For most artists, releasing music in 2024 requires a degree of untethering.

A piece of art, carefully, passionately made, is released into a world of smoke-and mirror algorithms and endless finger scrolls. For some, months-long PR strategies, and the production time of 10 different glow in the dark vinyl colourways are the real determinators of an album’s release. Making and releasing music is, on its face, more accessible than ever; but that desire to make an impact, to break above the noise, often requires such dirty deals with the devil(s). What do we lose when we surrender that initial creative impulse, and are separated from that thing we made that we care so much about?

A title and a mission statement, Courage to Detour and Patience to Wait is the first full length album by “transient ambient” band Worlds Only. A supergroup of Sydney musicians/creatives/friends, they unfussily write and keep to the rules of their own creation. Technically their actual first release was a compilation of one-offs, rarities and collaborations among the groups’ broader musical communities and ecosystems. Courage to Detour and Patience To Wait, however, was recorded in full during two back to back, largely improvisational performances at Phoenix Central Park in Sydney – their debut as a band.

It captures a sense of liminality that improvisational and live music uniquely can capture – what’s possible just in this moment now, where might we end up 30 minutes from now? Sonically, Courage to Detour and Patience To Wait reads like a series of testing pulses: the post-rock inspired, acoustic strumming of Alister Hill, the otherworldly, impossibly omnipresent vocals of Wytchings/Jenny Trinh and steady but cavernous bass vibrations of Reginald Harris all feel like consistent, slowly building waves. 
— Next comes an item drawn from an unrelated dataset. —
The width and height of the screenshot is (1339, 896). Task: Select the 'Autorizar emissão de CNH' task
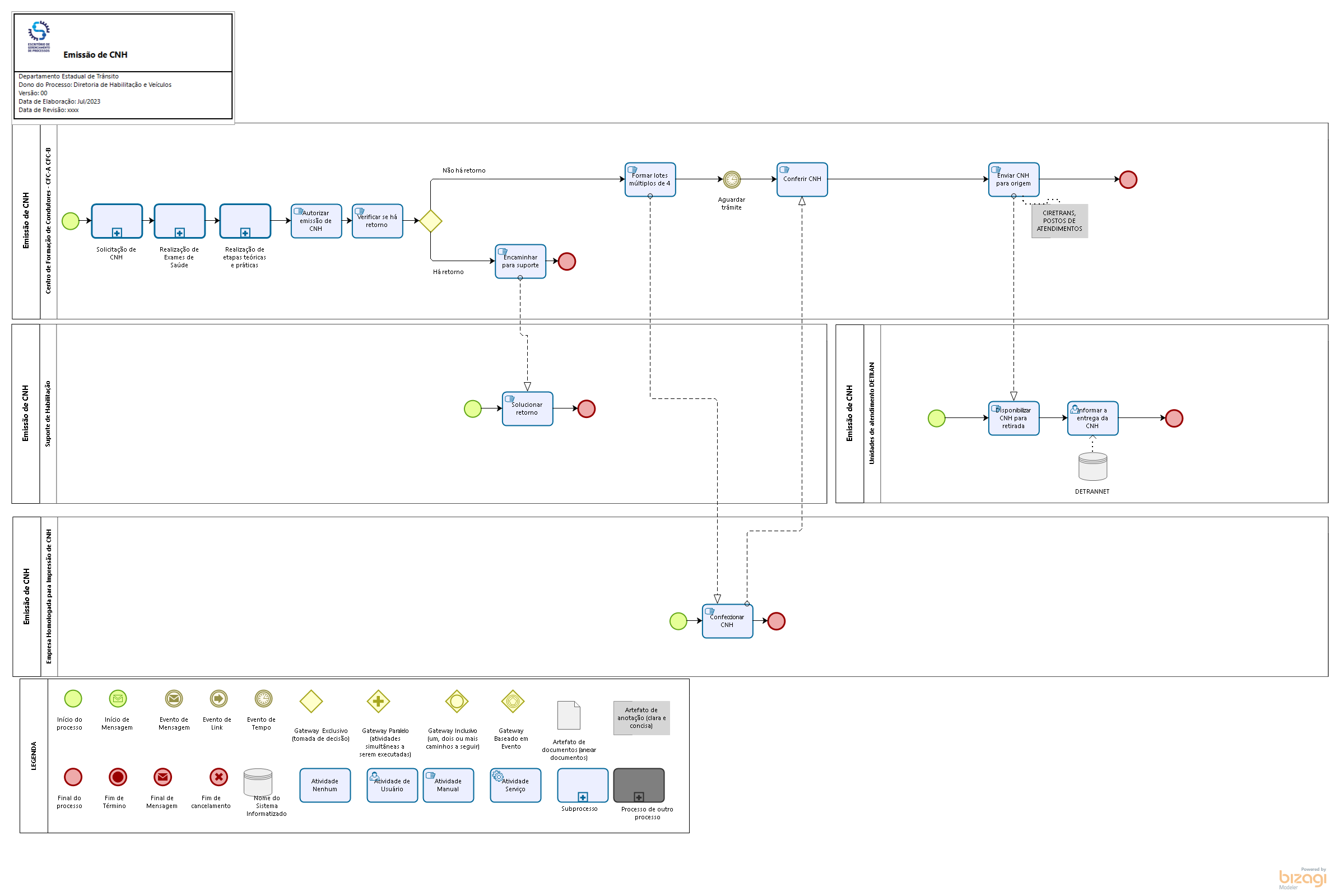(316, 221)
You can feel those members of Worlds Only examining and building upon each other in real time – the spoken word of Darren Lesaguis, in fact often posed throughout the record in direct questions, “What even makes a mirror? / Is it Mercury?”. Vangelis-esque saxophone wisps of Tzekin/Justin Tam and the genreless electronic wizardry of T. Morimoto/Thomas William Smith help push the piece, slowly, gradually towards the concussive conclusion of ‘Mercury’ – as if the band has solved it, unlocked the question posed itself, collapsing each individual member into a thrilling, ascendant catharsis of united noise. 

Courage to Detour and Patience To Wait was released via the Internet Archive – in the band’s words, “selected as the premiere digital distribution network that’s home to classics such as the DJ Screw mixology and Collarbones Waiting for the Ghosts.” Despite the tongue-in-cheek-ness of uploading your debut album alongside Criterion Collection WEBRips, there’s an ethos driving this, and everything Worlds Only do. Sydney’s a funny city –  world class gems lay hidden in pages of dusty community radio websites, or in the chats of smoko areas at bowling club DIY shows. Maybe that’s actually ok. We can find something special in that immediacy, that transient and liminal space – especially when we bring each other along. The special energy of that overpacked night at Phoenix Central Park had a transcendent, electric feeling – but it was also just some friends jamming. Let’s capture more of that.